• _Description of the task_
Please render the records from the start through the line with "The width and" as a Markdown table with two columns: No. for the row number and Text for the line. Leave out blank lines.

• _Records to use_
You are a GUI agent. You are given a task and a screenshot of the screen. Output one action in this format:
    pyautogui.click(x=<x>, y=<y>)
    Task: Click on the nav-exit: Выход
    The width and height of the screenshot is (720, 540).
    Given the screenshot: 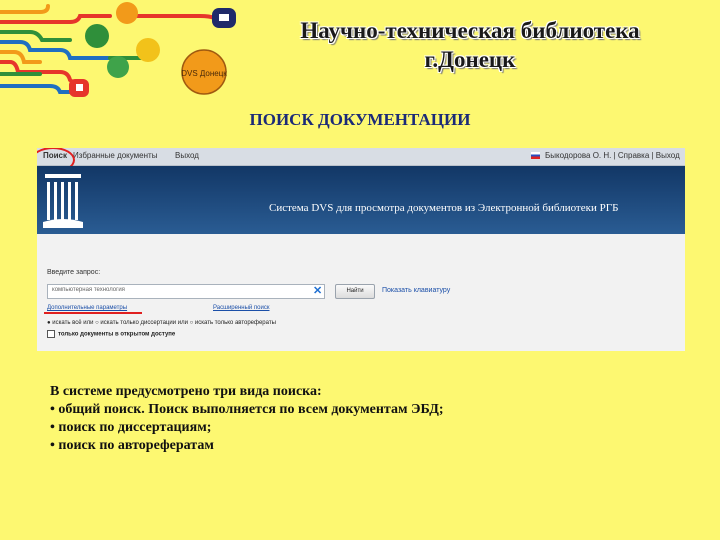 What is the action you would take?
    pyautogui.click(x=187, y=156)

• _Result of the exercise_
| No. | Text |
|---|---|
| 1 | You are a GUI agent. You are given a task and a screenshot of the screen. Output one action in this format: |
| 2 |     pyautogui.click(x=<x>, y=<y>) |
| 3 |     Task: Click on the nav-exit: Выход |
| 4 |     The width and height of the screenshot is (720, 540). |